Dynamic contrasts were dramatic, quick, and terribly distinct, as clearly heard in the opening movement of {whose performance of?} Prokofiev's Romeo and Juliet, from an original direct-to-disc LP (Sheffield Labs 8). Teaming up VTL's S-400 amplifier and TL-6.5 preamplifier produced a synergy that was demonic in its ability to communicate sound and meaning, as heard in Esa-Pekka Salonen and the L.A. Philharmonic's recent recording of Stravinsky's Le Sacre du Printemps (SACD, Deutsche Grammophon 00289 477 6198). The title track of Steely Dan's Aja (LP, MCA/VIM 4039) uses a slow buildup to re-create the suffocating presence of the sad, involving, self-destructive sentiment, which came over well on the VTL. The electrifying rim shot that ends Harry Connick, Jr.'s "I Don't Get Around Much Anymore," from the soundtrack of When Harry Met Sally...†(CD, Columbia CK 45319), was stunning—it made me jump, though I'd heard it countless times before.

The TL-6.5 delivered solid, subjectively smooth bass down to 35Hz through my Quads, with excellent extension, control, pitch definition, and speed.
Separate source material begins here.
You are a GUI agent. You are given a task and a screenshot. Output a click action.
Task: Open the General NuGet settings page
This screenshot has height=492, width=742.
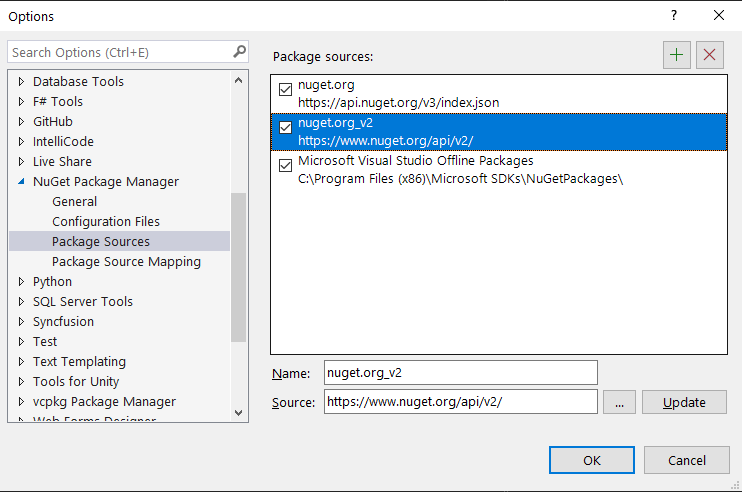[75, 201]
I heard this again and again, whether it was the massively forceful drum and bass synthesizer in "Silk Road," from the I Ching disc; the taut, driving electric bass on the soundtrack of My Cousin Vinny (CD, Varèse Sarabande VSD 5364); or the synthesizer on Massive Attack's Unfinished Sympathy (CD, Circa WBRX2). I was surprised at the sheer power and punch of the bass-drum pulse that opens Owen Reed's La Fiesta Mexicana, again with Dunn and the Dallas Winds, from their Fiesta (CD, Reference RR-38CD).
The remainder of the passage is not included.